What you have to do>
Output all of the listing below, leaving every line unchanged.

Supplied records>
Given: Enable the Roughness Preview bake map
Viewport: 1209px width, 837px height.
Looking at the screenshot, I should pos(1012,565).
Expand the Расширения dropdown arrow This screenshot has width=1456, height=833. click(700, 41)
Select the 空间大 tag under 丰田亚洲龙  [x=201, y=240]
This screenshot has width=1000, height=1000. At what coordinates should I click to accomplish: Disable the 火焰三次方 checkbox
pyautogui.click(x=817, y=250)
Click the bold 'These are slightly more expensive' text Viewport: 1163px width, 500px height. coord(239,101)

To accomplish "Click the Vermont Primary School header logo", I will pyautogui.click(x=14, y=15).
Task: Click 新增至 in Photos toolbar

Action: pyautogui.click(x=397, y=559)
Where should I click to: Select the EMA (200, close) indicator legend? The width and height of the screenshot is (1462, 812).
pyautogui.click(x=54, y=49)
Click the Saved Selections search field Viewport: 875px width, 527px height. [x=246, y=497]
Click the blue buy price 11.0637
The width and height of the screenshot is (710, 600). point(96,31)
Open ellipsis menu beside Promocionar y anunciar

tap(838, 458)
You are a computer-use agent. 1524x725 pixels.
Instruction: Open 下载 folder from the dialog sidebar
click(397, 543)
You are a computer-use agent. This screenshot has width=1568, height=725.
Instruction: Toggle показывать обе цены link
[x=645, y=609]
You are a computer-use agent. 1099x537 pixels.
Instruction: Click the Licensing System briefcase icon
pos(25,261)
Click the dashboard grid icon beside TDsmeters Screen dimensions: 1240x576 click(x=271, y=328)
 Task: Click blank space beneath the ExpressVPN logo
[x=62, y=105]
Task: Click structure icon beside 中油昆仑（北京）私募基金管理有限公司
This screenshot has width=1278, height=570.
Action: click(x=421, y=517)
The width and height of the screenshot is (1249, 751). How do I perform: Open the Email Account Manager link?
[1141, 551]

Answer space>
Given: Enable the Roughness Preview bake map
Viewport: 1209px width, 837px height.
Looking at the screenshot, I should pos(1012,565).
Expand the Расширения dropdown arrow This screenshot has width=1456, height=833. click(700, 41)
Select the 空间大 tag under 丰田亚洲龙  [x=201, y=240]
This screenshot has width=1000, height=1000. At what coordinates should I click to accomplish: Disable the 火焰三次方 checkbox
pyautogui.click(x=817, y=250)
Click the bold 'These are slightly more expensive' text Viewport: 1163px width, 500px height. coord(239,101)

To accomplish "Click the Vermont Primary School header logo", I will pyautogui.click(x=14, y=15).
Task: Click 新增至 in Photos toolbar

Action: pyautogui.click(x=397, y=559)
Where should I click to: Select the EMA (200, close) indicator legend? The width and height of the screenshot is (1462, 812).
pyautogui.click(x=54, y=49)
Click the Saved Selections search field Viewport: 875px width, 527px height. [x=246, y=497]
Click the blue buy price 11.0637
The width and height of the screenshot is (710, 600). point(96,31)
Open ellipsis menu beside Promocionar y anunciar

tap(838, 458)
You are a computer-use agent. 1524x725 pixels.
Instruction: Open 下载 folder from the dialog sidebar
click(397, 543)
You are a computer-use agent. This screenshot has width=1568, height=725.
Instruction: Toggle показывать обе цены link
[x=645, y=609]
You are a computer-use agent. 1099x537 pixels.
Instruction: Click the Licensing System briefcase icon
pos(25,261)
Click the dashboard grid icon beside TDsmeters Screen dimensions: 1240x576 click(x=271, y=328)
 Task: Click blank space beneath the ExpressVPN logo
[x=62, y=105]
Task: Click structure icon beside 中油昆仑（北京）私募基金管理有限公司
This screenshot has width=1278, height=570.
Action: click(x=421, y=517)
The width and height of the screenshot is (1249, 751). How do I perform: Open the Email Account Manager link?
[1141, 551]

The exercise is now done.